Mais si le moi, avec les notions essentielles qui s’y rattachent immédiatement, constitue le mode fondamental de notre existence actuelle, il ne le compose pas seul ; car pour se manifester à lui-même, il doit s’unir incessamment à des impressions diverses qui lui viennent du dehors. C’est l’union du moi et de ces impressions qui donne naissance à tous les faits de conscience, et dont les combinaisons diverses composent notre existence affective et intellectuelle. Dans la première partie de son ouvrage, Biran étudie le moi, abstraction faite des impressions qui viennent se combiner avec lui, c’est-à-dire l’élément actif sans l’élément passif. Dans la seconde partie, il étudie d’abord les impressions ou affections séparées du moi, autant du moins qu’une telle étude est possible. Puis il cherche à déterminer ce qu’il appelle « les combinaisons diverses du moi et des affections », soit dans l’ordre des connaissances, soit dans l’ordre des affections et de la volonté.

En conséquence il distingue dans l’âme humaine quatre moments, ou, comme il dit, quatre systèmes à chacun desquels correspond un degré particulier de la personnalité ; ce qui les distingue, c’est en quelque sorte le plus ou moins de présence du moi dans chacun d’eux.

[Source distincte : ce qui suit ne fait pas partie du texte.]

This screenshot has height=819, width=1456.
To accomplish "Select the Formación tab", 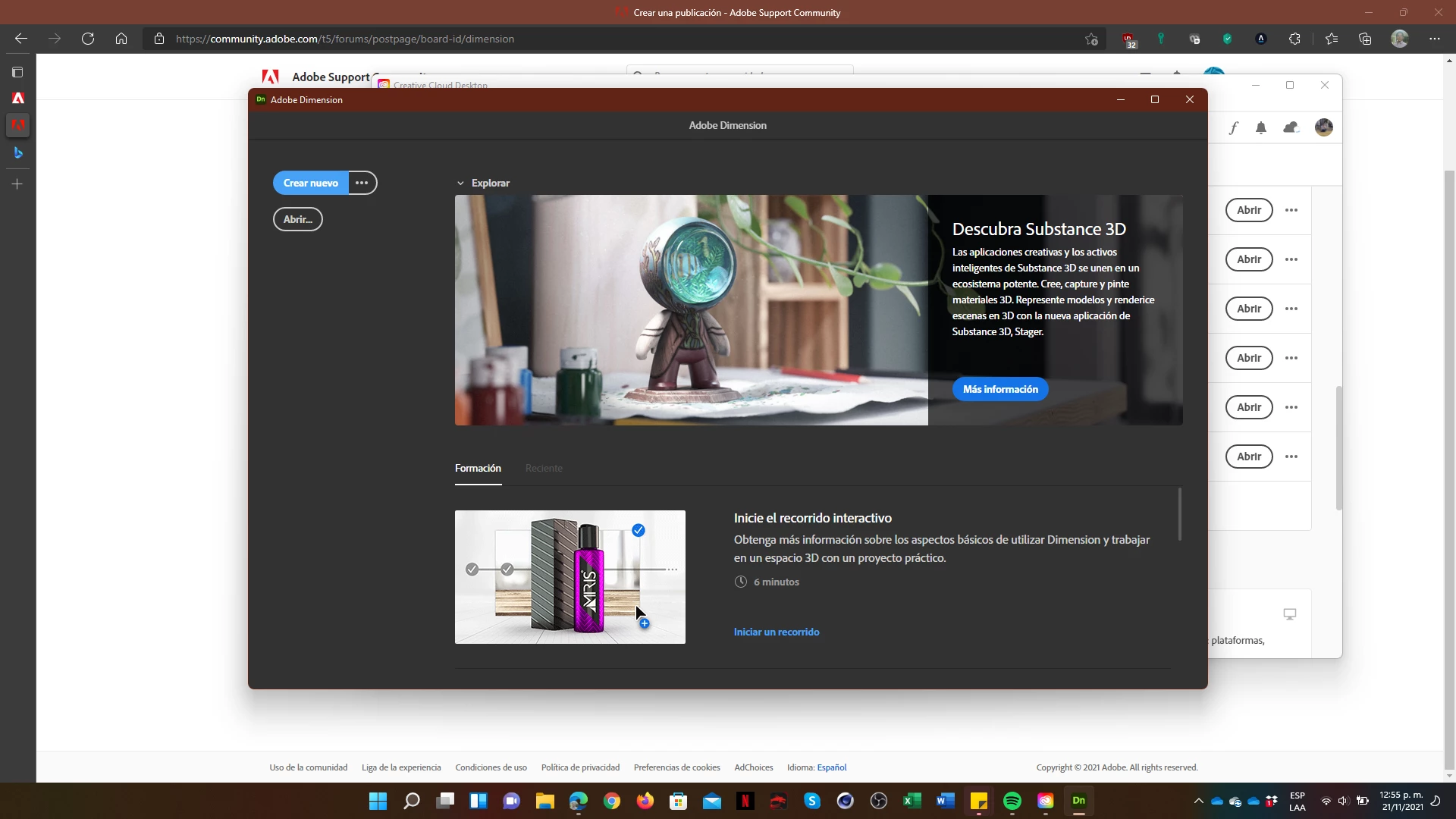I will [478, 468].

1° Au plus bas degré, il n’y a que des impressions passives et des mouvements instinctifs, des modes de plaisir et de douleur sans moi : c’est ce que l’auteur appelle des affections, et ce premier système est le système affectif. Les affections, dans ce système, correspondent à peu près à ce que Leibniz appelait les perceptions obscures.

2° Le moi commence à s’unir aux affections, mais sans s’identifier avec elles ; il les rapporte à des sièges organiques particuliers, et il n’en est que spectateur. C’est ainsi, par exemple, que nous avons conscience d’un mal de tête, sans y concourir cependant par notre action ; il est, pour le moi, comme quelque chose d’étranger, qui le touche cependant : c’est la sensation. Au système affectif succède le système sensitif.

3° Le moi commence à prendre une part directe aux phénomènes de la sensibilité. Au lieu de subir simplement la sensation, il la provoque, il la prolonge, il la fixe, il la précise, il en fait une connaissance. Il passe enfin de la sensation à la perception. Troisième système : système perceptif. Dans ce troisième état, l’action du moi est encore subordonnée à l’action des objets extérieurs, et le sentiment qu’il a de lui-même est développé et comme confondu dans la perception.

4° Enfin la volonté, par son effort propre, peut déterminer des modes dans lesquels l’impression n’est jamais que consécutive à l’effort voulu. Le moi, dès lors, ne peut plus ignorer sa propre causalité et sa part dans le fait de la connaissance. Il s’aperçoit lui-même, et, pour la première fois, le sujet s’oppose nettement à l’objet. C’est le système réflexif.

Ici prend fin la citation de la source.